I’ve wondered how exactly Jesus fits into the hopes and expectations of the Hebrew Bible, hopes and expectations that concern God’s deliverance of the nation of Israel from exile and from her oppressors. Here are some solutions that people have proposed:
—-Jesus offered Israel the Kingdom, which would include deliverance from the Romans, and Israel rejected it. There are many dispensationalists who offer this explanation. There may be something to it, for Peter in Acts 3:19-21 exhorts Israel to repent so that God might send times of refreshment through Jesus the Messiah. At the same time, I have a hard time believing that the New Testament sees the church as God’s Plan B.
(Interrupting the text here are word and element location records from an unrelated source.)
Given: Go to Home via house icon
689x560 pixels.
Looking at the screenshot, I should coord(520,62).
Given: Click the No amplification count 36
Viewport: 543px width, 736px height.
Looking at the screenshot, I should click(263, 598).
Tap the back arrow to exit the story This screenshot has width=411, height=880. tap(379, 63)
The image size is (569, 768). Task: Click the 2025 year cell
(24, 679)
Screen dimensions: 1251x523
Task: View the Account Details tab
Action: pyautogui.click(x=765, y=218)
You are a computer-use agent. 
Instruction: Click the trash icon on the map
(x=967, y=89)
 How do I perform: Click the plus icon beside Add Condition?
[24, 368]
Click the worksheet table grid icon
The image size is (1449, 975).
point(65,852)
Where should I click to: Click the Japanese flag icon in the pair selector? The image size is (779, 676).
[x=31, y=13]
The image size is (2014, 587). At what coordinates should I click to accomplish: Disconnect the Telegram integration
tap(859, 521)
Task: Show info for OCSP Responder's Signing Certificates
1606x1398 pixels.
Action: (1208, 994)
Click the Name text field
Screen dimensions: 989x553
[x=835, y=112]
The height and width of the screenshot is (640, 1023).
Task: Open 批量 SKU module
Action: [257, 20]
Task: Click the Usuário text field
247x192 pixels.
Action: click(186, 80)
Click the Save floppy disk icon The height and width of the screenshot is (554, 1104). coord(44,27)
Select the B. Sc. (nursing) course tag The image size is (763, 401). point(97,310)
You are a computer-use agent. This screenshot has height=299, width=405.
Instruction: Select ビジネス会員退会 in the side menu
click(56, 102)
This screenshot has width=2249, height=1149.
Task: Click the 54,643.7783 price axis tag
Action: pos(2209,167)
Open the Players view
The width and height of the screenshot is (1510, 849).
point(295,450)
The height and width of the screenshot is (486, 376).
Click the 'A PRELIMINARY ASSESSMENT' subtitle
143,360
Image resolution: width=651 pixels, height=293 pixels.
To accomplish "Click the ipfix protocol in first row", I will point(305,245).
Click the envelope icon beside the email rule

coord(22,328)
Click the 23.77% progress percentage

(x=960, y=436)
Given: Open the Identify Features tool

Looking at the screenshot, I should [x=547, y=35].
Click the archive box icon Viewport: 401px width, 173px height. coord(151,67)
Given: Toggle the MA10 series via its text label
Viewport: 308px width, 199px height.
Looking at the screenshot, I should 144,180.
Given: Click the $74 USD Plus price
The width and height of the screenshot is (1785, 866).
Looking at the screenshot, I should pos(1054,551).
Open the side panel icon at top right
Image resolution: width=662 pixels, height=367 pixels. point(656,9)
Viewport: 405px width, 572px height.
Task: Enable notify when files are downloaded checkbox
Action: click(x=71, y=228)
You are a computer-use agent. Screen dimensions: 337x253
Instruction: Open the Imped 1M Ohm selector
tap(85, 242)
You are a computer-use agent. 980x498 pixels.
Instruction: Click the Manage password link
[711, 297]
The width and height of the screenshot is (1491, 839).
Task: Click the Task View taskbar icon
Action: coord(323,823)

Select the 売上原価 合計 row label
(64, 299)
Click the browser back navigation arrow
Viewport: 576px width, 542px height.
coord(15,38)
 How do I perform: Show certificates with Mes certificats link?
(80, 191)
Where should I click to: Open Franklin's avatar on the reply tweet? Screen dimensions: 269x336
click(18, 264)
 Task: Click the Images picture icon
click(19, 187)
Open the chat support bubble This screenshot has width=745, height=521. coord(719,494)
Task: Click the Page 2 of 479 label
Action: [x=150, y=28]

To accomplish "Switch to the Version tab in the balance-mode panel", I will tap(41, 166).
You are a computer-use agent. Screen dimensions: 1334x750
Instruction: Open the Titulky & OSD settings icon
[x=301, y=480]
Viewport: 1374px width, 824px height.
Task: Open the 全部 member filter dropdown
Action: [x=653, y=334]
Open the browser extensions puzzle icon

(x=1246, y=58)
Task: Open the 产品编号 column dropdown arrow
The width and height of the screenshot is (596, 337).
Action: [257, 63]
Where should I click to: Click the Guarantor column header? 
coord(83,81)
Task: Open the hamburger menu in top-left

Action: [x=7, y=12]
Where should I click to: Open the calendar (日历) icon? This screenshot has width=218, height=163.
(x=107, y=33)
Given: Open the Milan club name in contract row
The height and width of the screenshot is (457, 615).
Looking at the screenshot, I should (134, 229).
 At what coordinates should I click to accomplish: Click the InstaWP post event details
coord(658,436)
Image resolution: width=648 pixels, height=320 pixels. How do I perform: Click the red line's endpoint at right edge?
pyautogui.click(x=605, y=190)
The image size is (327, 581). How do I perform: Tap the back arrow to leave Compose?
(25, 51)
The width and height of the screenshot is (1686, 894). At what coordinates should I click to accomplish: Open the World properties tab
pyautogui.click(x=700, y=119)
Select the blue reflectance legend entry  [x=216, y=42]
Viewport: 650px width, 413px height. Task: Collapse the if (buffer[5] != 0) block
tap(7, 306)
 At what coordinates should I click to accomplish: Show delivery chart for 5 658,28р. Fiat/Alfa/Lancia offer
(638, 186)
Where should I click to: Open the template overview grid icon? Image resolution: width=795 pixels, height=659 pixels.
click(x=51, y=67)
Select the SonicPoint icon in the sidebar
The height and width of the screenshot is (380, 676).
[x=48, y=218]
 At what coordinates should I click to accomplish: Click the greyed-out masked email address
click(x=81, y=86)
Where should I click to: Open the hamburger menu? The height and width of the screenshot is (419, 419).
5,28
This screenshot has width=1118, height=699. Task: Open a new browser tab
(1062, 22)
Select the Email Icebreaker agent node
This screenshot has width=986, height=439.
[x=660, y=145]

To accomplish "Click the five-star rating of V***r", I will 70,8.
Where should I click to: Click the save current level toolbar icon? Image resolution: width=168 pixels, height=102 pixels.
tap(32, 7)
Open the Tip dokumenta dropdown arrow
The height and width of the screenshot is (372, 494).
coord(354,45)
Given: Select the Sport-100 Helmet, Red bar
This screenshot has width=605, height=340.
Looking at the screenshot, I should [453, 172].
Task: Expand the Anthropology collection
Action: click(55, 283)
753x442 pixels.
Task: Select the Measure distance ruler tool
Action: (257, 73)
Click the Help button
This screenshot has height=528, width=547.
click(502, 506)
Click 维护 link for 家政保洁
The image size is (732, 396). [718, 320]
—-Because most of Israel rejected the Messiah, God went to the Gentiles, building the church on the remnant of Jews who embrace what God is doing, and also on believing Gentiles. But God is not through with the nation of Israel, for Israel will one day be saved and turned towards God. This is one way to read Romans 9-11. Is it consistent with the Hebrew Bible, however? Well, on the one hand, the Hebrew Bible does talk a lot about the righteous remnant in Israel, and that could be consistent with what Paul is arguing. It’s not a perfect correspondence, mind you, for I don’t recall the Hebrew Bible saying that the righteous remnant will believe in the Messiah while the rest of Israel won’t, but both do seem to be talking about God building Israel on a righteous remnant. On the other hand, the Hebrew Bible usually paints a picture of God restoring Israel, and then the Gentiles coming to worship God, whereas Paul depicts the opposite happening (the Gentiles come to worship God, then Israel will be saved).
—-Jesus was preaching rebellion against Rome, and that was later downplayed by Gospel authors not wanting Roman persecution. I’m seeing this sort of message as I read S.G.F. Brandon’s Jesus and the Zealots.
I do believe that Jesus had Israel in mind throughout his mission, and that his plan was much more than for the church to replace Israel as God’s chosen people. I think that Israel should be factored in when Christians consider Jesus’ advent, and that they shouldn’t skip that to say that Jesus came to die for everyone’s sins.